Pour beaucoup d’entre nous, les religions sont à la source, directement ou indirectement, de la très grande majorité des conflits qui ont eu lieu ou qui ont lieu aujourd’hui. Même les bouddhistes s’y mettent dans leur guerre contre les Rohingyas musulmans. Pourtant, au moins les 3 religions du Livre, (les religions chrétienne, juive et musulmane), ont en commun un même commandement : "Tu ne tueras pas". Comment se fait-il que les fidèles de ces religions continuent à se massacrer allègrement ?

Dans le livre d’entretiens avec le sociologue Dominique Wolton, "Politique et société", publié le 6 septembre 2017 en France (Éditions de l’Observatoire), c’est une prise de position du pape, nette, catégorique et sans appel qui voudrait changer le cours de l’histoire : "Aucune guerre n’est juste."

Il s’agit bien d’une rupture avec la doctrine de la guerre juste énoncée par St Augustin au Vème siècle et par Thomas d’Aquin au XIIIème siècle. Cette doctrine énonce plusieurs critères pour qu’une guerre soit déclarée juste.

Le recours à ces critères est aujourd’hui contesté par de nombreux théologiens en raison des capacités de plus en plus puissantes des armes modernes qui peuvent détruire l’humanité entière et des preuves de l’efficacité des campagnes non-violentes pour répondre à des agressions injustes. Mais aussi parce que nombre de religieux et de fidèles ont justifié toutes les guerres, que ce soit les Croisades, les guerres de religions, les guerres coloniales et néocoloniales. Et parfois même, la guerre était justifiée des deux côtés par les clercs d’une même religion.

Pourtant la prise de position de ce pape ne date pas de cette année.

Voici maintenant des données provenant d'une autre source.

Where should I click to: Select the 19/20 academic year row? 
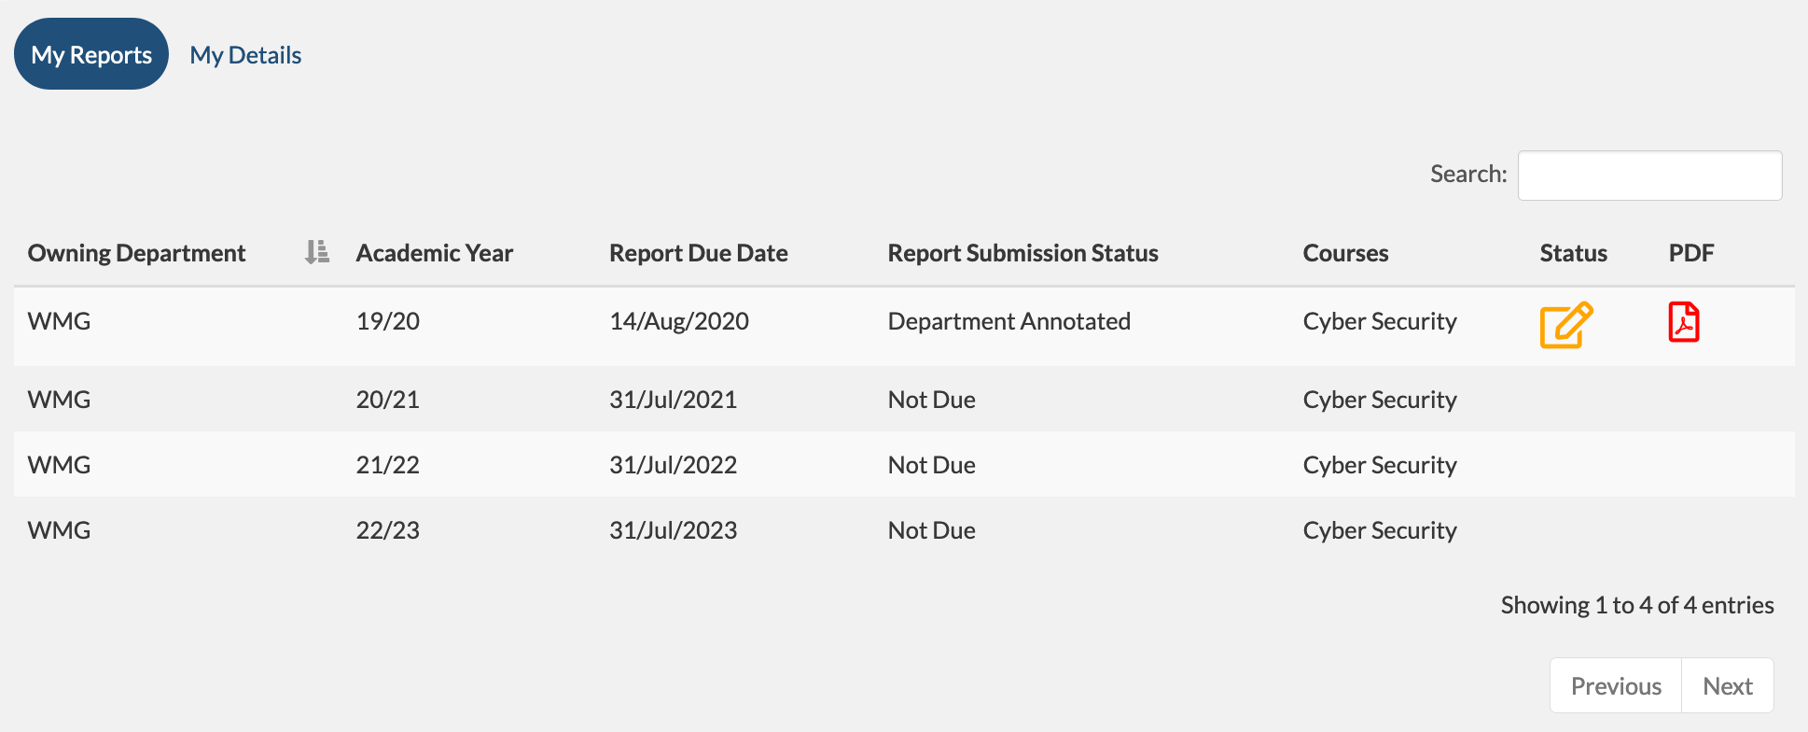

En septembre 2014 à Anvers (Belgique), dans son message pour l’ouverture de la rencontre annuelle de Sant’Egidio, il avait affirmé : " La guerre n’est jamais nécessaire, ni inévitable".

Le 20 septembre 2016 sur le parvis de la basilique Saint-François, à Assise il avait dit : "Ne nous lassons pas de répéter que jamais le nom de Dieu ne peut justifier la violence. Seule la paix est sainte, pas la guerre !". Et l’appel final de la rencontre interreligieuse insiste : " Non à la guerre ! Que le cri de douleur de tant d’innocents ne reste pas inécouté. (…) Qu’augmente l’engagement concret pour éliminer les causes sous-jacentes aux conflits : les situations de pauvreté, d’injustice et d’inégalité, l’exploitation et le mépris de la vie humaine".

Dans le livre d’entretiens avec Dominique Wolton il insiste : "Je n’aime pas l’utiliser [NDLR : Le terme de ’guerre juste’]. On entend dire : ’Moi, je fais la guerre parce que je n’ai pas d’autre possibilité pour me défendre.’ Mais aucune guerre n’est juste. La seule chose juste, c’est la paix."

Le Pape François n’est pas seul dans ce combat pour la Paix.

Un colloque sur la non-violence s’est tenu à Rome du 11 au 13 avril 2016, soutenu par le Saint-Siège. Parmi les buts de la conférence, une "nouvelle formulation de la doctrine catholique de la guerre et de la paix, incluant le rejet du discours sur la guerre juste". Pax Christi International a demandé au pape une encyclique sur le sujet et proposé que soit remis en discussion la notion de "guerre juste".

Réunie en congrès au début du mois d’août 2017, la Conférence des supérieurs majeurs de congrégations masculines des États-Unis appelle le pape François à écrire une encyclique sur la non-violence. Dans la cinquième résolution spécifique de leur communiqué, celle qui s’intitule "délégitimer la guerre", les religieux américains remettent implicitement en question la doctrine de la guerre juste et appellent à "cesser de justifier la guerre."Ils continuent :"Ainsi nous sommes résolus à répondre concrètement à l’appel de Vatican II pour mettre la guerre” hors-la-loi” [NDLR : cf. Gaudium et spes, ch. 82 « Vers l’absolue proscription de la guerre »] et à soutenir les efforts internationaux similaires.

Ces discours ont une portée essentiellement symbolique, certes. Mais on peut espérer au vu de l’aura dont bénéficie un Pape, qu’ils peuvent exercer une grande influence morale au delà même de la communauté catholique.

Aujourd’hui, la diplomatie vaticane se caractérise très souvent par un discours d’apaisement et une stratégie de résolution pacifique des conflits. On peut s’en féliciter.